While there's injury risk (most recently with his back last season,) and concerns about durability (he's never made more than 73 starts in a season), I don't see why he can't maintain his current production at least through the end of his contract in 2012. Even playing half the time, he can be equal to a league average full-timer (at 2-3 WAR). With Hernandez gone and Mesoraco easing into the big leagues, I would expect Hanigan to get at least half the starts, though 90-95 appearances is probably his upper limit.
2012 ceiling: 75% of MLB starts
It would be a shock if the nearly-consensus top prospect in the system didn't break camp with the big league team after appearing in 18 major league games last season. The much more burning question facing the Reds is how much he plays. If, for some reason, there's a reluctance to start him at least once every three days, then there would also be a temptation to limit his service time by stowing him in the minors. But I don't think Hanigan's durability or the win-now strategy will let either of these things happen.

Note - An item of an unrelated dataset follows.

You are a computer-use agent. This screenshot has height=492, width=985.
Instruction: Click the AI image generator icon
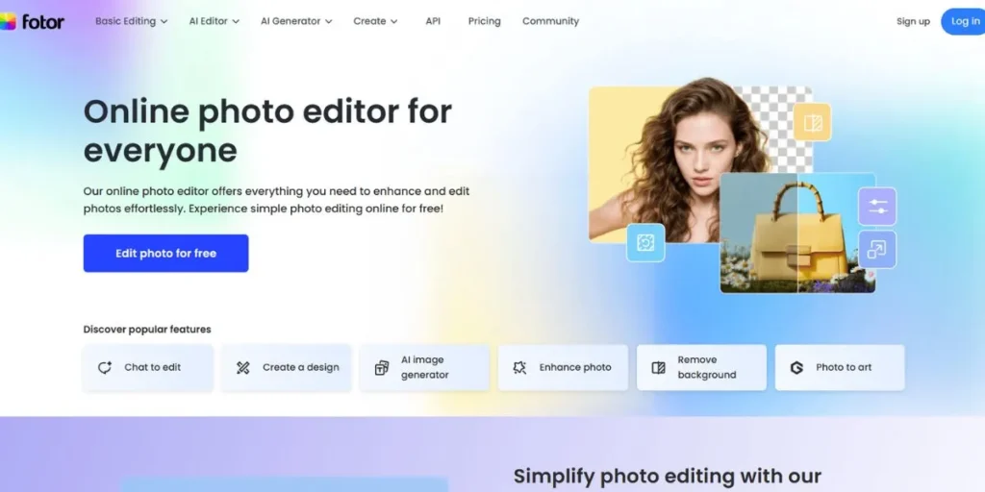382,367
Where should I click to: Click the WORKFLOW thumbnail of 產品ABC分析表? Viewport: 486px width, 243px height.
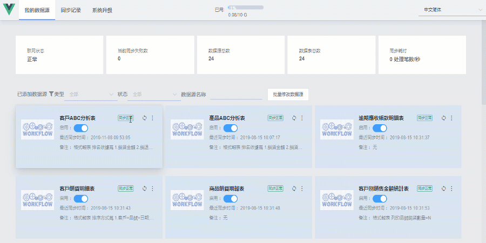coord(187,130)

Not to mention that's there's a good deal of excitement surrounding the Kid, who's gotten out with the people at a number of events including the Winter Caravan.
The normal Dusty Veteran rules don't apply here, given his preference for preserving his catchers and giving them a pretty even playing time split - but that may depend on how quickly Mesoraco makes the adjustment this season.
2012 ceiling: 35% of MLB starts
Navarro comes over from the Dodgers, where he spent most of the season backing up Rod Barajas. Before that, you may have heard of him as a former Tampa Bay Ray, where he made his name as an all-star in 2008. It's been a steep downfall from there, as he's seen his at bat count decline every year since then, resulting in a stint in AAA in 2010 in the Rays system. Barring a significant injury in the spring, that's likely where he'll go again this year, where he looks to get most of the time behind the plate for David Bell's Bats squad, with some DH (and possible 1B) appearances thrown in for good measure. He's due $800K if he makes it to the majors this year, but until that happens, he's a solid insurance policy to have at AAA. It's also nice to have 2 veteran catchers handling the pitching staff in AAA who can offer advice on major-league hitters and other things of that nature. Essentially another coach.
2012 ceiling: 10% of MLB starts
There aren't too many Reds more beloved than Corky Miller, and for good reason. He's basically Crash Davis with a cooler mustache. He's most valuable working with young pitchers in AAA, and that's where we expect him to spend most of his summer. If he's starting for the Reds, there's either a lot of injury problems or the team is a lot of games out of 1st place. I don't think a September callup is out of the question for the Corkster, but only if someone gets injured.
2012 ceiling: 1% of MLB starts
Admit it, when you saw the spring training roster for the first time, this was the guy who made you say "who the hell is that?". He's longtime minor leaguer Brian Esposito, and he's in camp for roster filler. From now on, I plan on calling him "lame Corky Miller", because that's basically what he is. Drafted by the Red Sox, he's spent times with the Angels, Rangers, Cardinals, Rockies, and most recently the Astros. He's seen major league time in 2 separate seasons, in 2010 with the Astros and in 2007 with the enemy Cardinals, so he's no stranger to the NL Central. Or maybe he is, whatever. He'll likely be gracing the brand new team in Pensacola with his veteran presence.
2012 ceiling: 0% of MLB starts
By now you're likely familiar with what Tucker brings to the table, but after Mesoraco, he's the next best catching prospect in the system. The reason why he's so low on this depth chart is that he's that far away from the big leagues, but is promising nonetheless. He'll likely take his talents to Bakersfield.